The following chart shows the general criminal penalties for OWIs in Wisconsin.

 

1st OWI

2nd OWI

3rd OWI

4th OWI

5th-6th OWI

7-9th OWI

10th+ OWI

Fine

$150-300

$350-1,100

$600-2,000

$600-2,000

$600-10,000

Up to $25,000

Up to $25,000

Jail

None

5 days to 6 months

45 days to 1 year

60 days to 1 year

6 months to 6 years

3-10 years in prison

4 to 12.5 years in prison

License Revocation

6-9 months

12-18 months

2-3 years

2-3 years

2-3 years

2-3 years

2-3 years

IID

No

12-18 months

1-3 years

1-3 years

1-3 years

1-3 years

1-3 years

Notes

If BAC over .15 IID required

Prior OWI within 10 years

 

No OWI in past 5 years

Class H Felony

Class G Felony

Class F Felony

Most OWI offenses involve at least the short-term use of an Ignition Interlock Device (IID). This vehicle attachment requires you to blow into it to start your vehicle to prove you haven't been drinking before driving. Absolute sobriety is required to start the car in most cases. IIDs are not cheap to install and monitor.
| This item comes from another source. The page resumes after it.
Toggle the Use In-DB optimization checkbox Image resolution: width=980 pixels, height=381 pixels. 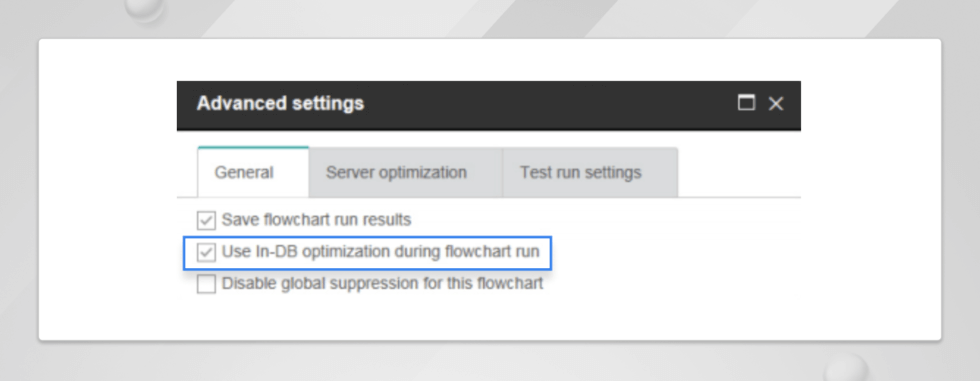click(x=206, y=252)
Also, higher BAC concentrations increase the minimum and maximum fines. For a BAC of 0.17 to 0.199, the fines are doubled, for 0.20 to 0.249 the fines are tripled, and for 0.25 BAC or above the fines are quadrupled.

Wisconsin has a "Safe Streets" option for some OWI offenders to go to treatment for a reduced jail sentence. For a second time offender this cuts jail time to 5-7 days and for a third time offender, it's reduced to 14 days to 1 year. Four time OWI offenders can participate in Safe Streets as well for 29 days to 1 year in jail, if not in past five years.

Children in the Car

If you have a child under 16 in your car when you drink and drive, the penalties are increased. The fine for first time offender is $350-1,100 with minimum jail of 5-6 days and max of 12-18 months license revocation and/or IID. For a second offense, the fine is $7,000-2,200 and jail for 10 days to 12 months. The revocation and IID can be for 2-3 years. For a third offense when a child is in the car, it's a $1,200-4,000 fine, jail for 90 days to 2 years, a revocation and IID for 4-6 years (once out of jail). For a forth offense, it's the same, with a 120 days in jail minimum with no OWIs in the past 5 years or 1 year minimum jail sentence for at least one prior OWI in the past 5 years. Penalties continue to increase for subsequent OWIs.

Occupational License

If your license is revoked for an OWI, you can still get to work using an "occupational license." This is a restricted license that can be used no more than 12 hours a day and 60 hours per week to go to places such as work or church. For your first OWI, there is no waiting to period to get the occupational license. However, for a second or subsequent OWI or PAC conviction, you can't apply until 45 days into your revocation period.

Commercial Vehicles

Professional drivers are held to a higher standard. If you operate a commercial vehicle, the BAC limit is 0.04. You also can’t drink within four hours before commercial driving.

Implied Consent

Wisconsin has an "implied consent" law. This means, if you're driving, you agree to take a drug or alcohol test if there’s reason to think you're driving under the influence. Refusing to take a test is a one-year license revocation and one year IID. If it's your second offense within 10 years, it's a two-year license revocation and 1-2 year IID use. If a third offense, it's a three-year license revocation and 1-3 years of having an IID.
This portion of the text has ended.